Defined in:: lib/html2rss/auto_source/scraper/semantic_html/extractor.rb

Overview

ArticleExtractor is responsible for extracting the details of an article. It focuses on finding a headline first, and from it traverse as much as possible, to find the DOM upwards to find the other details.

Constant Summary collapse

INVISIBLE_CONTENT_TAG_SELECTORS =

%w[svg script noscript style template].to_set.freeze

HEADING_TAGS =

%w[h1 h2 h3 h4 h5 h6].freeze

NOT_HEADLINE_SELECTOR =

(HEADING_TAGS.map { |selector| ":not(#{selector})" } +
INVISIBLE_CONTENT_TAG_SELECTORS.to_a).freeze

Class Method Summary collapse

.visible_text_from_tag(tag, separator: ' ') ⇒ Object

Instance Method Summary collapse

#call ⇒ Hash^?

The scraped article or nil.
#initialize(article_tag, url:) ⇒ Extractor constructor

A new instance of Extractor.

Constructor Details

#initialize(article_tag, url:) ⇒ `Extractor`

Returns a new instance of Extractor.

# File 'lib/html2rss/auto_source/scraper/semantic_html/extractor.rb', line 35

def initialize(article_tag, url:)
  @article_tag = article_tag
  @url = url
end

Class Method Details

.visible_text_from_tag(tag, separator: ' ') ⇒ `Object`

# File 'lib/html2rss/auto_source/scraper/semantic_html/extractor.rb', line 19

def self.visible_text_from_tag(tag, separator: ' ')
  text = if (children = tag.children).empty?
           tag.text.strip
         else
           children.filter_map do |child|
             next if INVISIBLE_CONTENT_TAG_SELECTORS.include?(child.name)

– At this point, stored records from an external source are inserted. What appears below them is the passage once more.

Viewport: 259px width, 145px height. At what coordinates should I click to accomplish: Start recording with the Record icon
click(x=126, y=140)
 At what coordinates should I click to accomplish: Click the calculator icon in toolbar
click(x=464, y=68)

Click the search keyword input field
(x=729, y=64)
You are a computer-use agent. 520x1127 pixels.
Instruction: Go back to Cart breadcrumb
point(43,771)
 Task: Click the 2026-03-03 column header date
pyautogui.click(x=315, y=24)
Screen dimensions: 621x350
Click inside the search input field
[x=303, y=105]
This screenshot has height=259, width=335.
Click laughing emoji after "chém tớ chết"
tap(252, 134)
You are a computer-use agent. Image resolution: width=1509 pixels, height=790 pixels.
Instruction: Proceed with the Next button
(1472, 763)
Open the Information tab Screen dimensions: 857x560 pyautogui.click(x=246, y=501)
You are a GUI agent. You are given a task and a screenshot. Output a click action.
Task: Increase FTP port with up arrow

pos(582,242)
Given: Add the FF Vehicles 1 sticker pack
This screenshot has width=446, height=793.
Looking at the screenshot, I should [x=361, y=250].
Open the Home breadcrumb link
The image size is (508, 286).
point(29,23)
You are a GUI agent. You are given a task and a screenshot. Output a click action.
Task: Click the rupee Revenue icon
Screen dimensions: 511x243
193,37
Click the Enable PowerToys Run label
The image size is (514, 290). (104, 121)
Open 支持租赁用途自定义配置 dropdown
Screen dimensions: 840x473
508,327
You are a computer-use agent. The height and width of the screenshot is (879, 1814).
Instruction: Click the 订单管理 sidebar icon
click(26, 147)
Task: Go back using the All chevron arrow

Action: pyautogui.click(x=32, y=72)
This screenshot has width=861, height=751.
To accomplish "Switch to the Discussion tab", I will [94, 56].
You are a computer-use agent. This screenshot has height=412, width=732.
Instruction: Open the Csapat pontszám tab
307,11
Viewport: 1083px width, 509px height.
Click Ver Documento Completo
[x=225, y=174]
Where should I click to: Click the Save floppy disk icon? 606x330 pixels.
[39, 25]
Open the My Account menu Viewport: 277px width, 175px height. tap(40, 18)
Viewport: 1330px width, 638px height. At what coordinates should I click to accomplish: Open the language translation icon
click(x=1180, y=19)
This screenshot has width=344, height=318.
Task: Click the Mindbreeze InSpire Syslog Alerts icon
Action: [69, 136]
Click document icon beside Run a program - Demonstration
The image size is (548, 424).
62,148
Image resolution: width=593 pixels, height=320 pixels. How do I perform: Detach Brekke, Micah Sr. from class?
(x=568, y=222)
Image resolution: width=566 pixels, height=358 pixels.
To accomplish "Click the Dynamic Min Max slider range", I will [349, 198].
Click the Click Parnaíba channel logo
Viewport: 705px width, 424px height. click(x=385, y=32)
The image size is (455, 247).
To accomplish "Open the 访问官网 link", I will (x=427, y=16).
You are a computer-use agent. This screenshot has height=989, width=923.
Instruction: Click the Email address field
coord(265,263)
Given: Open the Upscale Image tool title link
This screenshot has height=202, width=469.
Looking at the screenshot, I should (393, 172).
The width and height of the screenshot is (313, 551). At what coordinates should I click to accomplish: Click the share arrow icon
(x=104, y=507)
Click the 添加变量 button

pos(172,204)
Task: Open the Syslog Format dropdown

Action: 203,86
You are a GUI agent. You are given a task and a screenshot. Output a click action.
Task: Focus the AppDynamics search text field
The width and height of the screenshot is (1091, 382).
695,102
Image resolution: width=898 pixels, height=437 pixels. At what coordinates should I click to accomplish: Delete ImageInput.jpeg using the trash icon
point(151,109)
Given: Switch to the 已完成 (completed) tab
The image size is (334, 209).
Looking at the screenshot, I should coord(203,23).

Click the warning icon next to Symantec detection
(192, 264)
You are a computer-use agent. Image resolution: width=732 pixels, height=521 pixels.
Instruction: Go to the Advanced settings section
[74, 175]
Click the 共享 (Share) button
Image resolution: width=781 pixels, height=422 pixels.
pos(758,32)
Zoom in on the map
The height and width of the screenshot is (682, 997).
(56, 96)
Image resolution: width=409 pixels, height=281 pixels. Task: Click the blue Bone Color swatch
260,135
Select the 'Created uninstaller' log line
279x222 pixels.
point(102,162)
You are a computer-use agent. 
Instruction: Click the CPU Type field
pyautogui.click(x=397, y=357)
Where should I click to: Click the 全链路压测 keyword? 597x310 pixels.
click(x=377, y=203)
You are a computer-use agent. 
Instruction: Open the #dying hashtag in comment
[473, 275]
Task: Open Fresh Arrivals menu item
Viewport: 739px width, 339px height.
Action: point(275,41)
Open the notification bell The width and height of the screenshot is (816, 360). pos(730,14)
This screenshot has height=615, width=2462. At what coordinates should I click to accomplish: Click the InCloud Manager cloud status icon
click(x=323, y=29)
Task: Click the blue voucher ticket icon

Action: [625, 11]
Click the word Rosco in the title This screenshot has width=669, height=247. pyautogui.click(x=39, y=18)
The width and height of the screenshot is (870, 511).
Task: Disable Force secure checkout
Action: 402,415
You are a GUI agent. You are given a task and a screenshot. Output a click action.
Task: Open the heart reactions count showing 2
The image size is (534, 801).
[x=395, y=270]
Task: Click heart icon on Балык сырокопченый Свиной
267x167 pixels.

             visible_text_from_tag(child)
           end.join(separator)
         end

  return if (sanitized_text = text.gsub(/\s+/, ' ').strip).empty?

  sanitized_text
end

Instance Method Details

#call ⇒ `Hash`^?

Returns The scraped article or nil.

Returns:

(Hash, nil) —

The scraped article or nil.

# File 'lib/html2rss/auto_source/scraper/semantic_html/extractor.rb', line 41

def call
  @heading = find_heading || closest_anchor || return

  @extract_url = find_url

  {
    title: extract_title,
    url: extract_url,
    image: extract_image,
    description: extract_description,
    id: generate_id,
    published_at: extract_published_at
  }
end